TASK DIRECTIONS: The response should contain only those lines of the entries below that include the string "item".

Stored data
"""

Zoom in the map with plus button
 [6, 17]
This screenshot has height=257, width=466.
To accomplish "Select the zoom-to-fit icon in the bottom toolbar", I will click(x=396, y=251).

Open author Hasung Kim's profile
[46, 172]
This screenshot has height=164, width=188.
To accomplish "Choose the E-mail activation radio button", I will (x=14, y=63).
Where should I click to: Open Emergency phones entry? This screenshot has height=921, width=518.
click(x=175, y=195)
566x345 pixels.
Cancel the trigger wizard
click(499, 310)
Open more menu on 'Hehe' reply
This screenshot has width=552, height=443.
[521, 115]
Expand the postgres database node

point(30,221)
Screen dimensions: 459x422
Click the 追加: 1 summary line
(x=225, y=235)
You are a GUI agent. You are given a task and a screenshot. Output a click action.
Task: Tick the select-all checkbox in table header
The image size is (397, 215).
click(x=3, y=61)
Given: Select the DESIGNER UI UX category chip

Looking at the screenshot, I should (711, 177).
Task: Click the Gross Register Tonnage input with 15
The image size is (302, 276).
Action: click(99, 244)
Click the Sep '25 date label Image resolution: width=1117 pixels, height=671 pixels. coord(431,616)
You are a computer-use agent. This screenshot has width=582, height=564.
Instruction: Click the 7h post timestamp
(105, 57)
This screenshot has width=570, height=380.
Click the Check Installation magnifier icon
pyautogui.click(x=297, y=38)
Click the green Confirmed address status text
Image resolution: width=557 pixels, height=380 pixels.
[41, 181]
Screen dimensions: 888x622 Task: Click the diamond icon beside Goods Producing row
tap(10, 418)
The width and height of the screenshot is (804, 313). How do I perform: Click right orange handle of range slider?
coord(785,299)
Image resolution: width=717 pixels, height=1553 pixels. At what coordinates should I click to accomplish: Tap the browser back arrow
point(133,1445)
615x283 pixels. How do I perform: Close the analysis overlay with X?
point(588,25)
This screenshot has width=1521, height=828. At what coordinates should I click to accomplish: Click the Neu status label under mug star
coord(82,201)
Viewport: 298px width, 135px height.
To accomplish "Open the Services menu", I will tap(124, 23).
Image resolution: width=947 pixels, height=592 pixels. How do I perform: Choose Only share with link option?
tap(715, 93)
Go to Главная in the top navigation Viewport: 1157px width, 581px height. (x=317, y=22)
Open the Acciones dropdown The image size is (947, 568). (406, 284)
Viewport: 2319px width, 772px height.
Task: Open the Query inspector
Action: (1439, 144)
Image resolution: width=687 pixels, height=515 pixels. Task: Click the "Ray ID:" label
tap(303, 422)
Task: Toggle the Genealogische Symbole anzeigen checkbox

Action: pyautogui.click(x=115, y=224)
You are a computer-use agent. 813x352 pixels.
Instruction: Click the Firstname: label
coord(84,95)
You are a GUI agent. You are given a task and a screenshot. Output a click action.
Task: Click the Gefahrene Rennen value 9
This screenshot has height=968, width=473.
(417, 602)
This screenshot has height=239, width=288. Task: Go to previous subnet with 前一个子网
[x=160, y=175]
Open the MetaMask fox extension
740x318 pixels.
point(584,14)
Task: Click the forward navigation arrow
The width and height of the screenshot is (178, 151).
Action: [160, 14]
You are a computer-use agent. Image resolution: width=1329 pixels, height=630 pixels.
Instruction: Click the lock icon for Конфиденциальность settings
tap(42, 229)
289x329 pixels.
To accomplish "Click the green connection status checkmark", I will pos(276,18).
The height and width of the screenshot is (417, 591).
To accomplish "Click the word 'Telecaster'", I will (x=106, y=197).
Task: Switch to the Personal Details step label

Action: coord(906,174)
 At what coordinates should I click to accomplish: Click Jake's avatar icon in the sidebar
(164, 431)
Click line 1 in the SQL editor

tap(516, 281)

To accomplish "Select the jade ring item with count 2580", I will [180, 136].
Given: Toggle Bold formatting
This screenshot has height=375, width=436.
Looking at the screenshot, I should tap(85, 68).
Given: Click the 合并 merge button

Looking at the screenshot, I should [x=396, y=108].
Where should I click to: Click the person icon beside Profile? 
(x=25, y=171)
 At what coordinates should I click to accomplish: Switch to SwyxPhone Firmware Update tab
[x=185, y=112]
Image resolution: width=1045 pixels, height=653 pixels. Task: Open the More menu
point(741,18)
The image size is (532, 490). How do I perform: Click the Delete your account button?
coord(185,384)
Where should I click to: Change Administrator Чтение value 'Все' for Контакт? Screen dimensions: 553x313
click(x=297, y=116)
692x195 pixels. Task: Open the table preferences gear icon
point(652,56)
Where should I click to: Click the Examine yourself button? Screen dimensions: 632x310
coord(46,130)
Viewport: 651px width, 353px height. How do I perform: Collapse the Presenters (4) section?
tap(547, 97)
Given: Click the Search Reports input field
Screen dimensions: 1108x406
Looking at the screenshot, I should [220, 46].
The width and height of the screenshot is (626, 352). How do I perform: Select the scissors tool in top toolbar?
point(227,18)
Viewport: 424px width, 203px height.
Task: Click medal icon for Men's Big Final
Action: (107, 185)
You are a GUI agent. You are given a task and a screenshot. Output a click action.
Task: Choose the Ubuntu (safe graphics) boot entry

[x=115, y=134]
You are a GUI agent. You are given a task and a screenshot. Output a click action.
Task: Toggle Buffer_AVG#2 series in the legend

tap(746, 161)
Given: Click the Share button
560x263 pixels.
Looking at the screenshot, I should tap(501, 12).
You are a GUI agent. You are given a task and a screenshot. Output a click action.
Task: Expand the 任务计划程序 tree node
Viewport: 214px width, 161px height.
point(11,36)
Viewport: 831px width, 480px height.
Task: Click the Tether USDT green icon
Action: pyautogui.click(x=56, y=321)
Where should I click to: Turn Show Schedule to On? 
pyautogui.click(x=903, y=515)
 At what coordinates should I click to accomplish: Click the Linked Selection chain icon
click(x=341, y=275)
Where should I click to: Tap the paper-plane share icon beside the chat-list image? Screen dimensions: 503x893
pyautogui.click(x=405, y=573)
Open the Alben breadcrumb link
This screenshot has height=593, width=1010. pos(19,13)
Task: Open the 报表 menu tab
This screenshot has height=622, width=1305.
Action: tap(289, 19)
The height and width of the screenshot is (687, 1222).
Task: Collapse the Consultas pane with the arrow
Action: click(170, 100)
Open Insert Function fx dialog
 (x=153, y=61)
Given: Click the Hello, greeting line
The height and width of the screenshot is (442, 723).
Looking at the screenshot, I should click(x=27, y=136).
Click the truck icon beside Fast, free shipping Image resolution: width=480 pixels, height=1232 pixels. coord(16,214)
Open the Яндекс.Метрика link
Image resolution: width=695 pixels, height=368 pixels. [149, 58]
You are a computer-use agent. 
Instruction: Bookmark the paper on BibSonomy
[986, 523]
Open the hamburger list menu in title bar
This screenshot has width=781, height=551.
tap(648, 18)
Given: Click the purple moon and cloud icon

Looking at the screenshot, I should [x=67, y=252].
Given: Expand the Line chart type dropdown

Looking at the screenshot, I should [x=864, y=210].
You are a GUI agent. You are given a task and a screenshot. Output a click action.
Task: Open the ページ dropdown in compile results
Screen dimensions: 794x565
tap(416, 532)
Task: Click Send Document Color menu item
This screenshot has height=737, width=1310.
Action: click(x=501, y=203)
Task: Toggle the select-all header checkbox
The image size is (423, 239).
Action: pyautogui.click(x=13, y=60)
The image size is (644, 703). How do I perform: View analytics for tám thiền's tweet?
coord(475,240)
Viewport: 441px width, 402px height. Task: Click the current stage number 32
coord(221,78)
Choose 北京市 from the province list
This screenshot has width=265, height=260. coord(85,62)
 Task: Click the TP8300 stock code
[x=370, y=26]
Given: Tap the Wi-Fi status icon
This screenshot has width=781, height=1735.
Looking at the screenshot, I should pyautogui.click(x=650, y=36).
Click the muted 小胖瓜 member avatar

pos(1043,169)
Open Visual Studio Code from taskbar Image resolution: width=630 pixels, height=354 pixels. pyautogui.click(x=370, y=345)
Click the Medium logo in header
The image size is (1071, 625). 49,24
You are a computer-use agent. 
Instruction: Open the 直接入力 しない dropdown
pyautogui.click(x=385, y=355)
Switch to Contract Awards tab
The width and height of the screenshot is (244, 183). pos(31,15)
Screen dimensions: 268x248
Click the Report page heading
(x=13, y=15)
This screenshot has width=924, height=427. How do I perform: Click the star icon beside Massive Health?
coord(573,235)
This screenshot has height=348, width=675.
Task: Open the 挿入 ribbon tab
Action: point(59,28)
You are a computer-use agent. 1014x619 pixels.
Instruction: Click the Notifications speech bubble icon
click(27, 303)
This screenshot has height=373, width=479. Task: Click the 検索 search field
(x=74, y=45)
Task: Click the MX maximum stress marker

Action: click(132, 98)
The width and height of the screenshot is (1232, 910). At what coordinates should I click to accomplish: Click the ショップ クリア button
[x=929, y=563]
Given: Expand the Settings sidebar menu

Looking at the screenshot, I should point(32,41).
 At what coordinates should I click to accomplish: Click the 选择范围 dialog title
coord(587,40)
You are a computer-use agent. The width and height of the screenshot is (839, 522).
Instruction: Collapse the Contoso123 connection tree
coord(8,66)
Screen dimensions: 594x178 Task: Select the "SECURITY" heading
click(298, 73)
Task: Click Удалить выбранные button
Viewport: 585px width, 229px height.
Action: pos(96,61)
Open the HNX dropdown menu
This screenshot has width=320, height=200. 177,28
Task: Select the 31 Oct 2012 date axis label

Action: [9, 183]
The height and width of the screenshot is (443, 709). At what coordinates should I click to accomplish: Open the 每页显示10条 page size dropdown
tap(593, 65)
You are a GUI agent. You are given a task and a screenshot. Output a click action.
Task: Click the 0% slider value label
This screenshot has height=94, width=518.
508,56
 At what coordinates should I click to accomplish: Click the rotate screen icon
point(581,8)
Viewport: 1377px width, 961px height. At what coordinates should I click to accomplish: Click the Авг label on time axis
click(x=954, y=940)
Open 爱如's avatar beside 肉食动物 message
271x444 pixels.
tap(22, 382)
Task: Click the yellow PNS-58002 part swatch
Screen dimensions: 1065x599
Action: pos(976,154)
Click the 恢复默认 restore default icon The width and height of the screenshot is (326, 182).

"""

ANSWER TO THE PROBLEM:
To accomplish "Select the jade ring item with count 2580", I will [180, 136].
Task: Click Send Document Color menu item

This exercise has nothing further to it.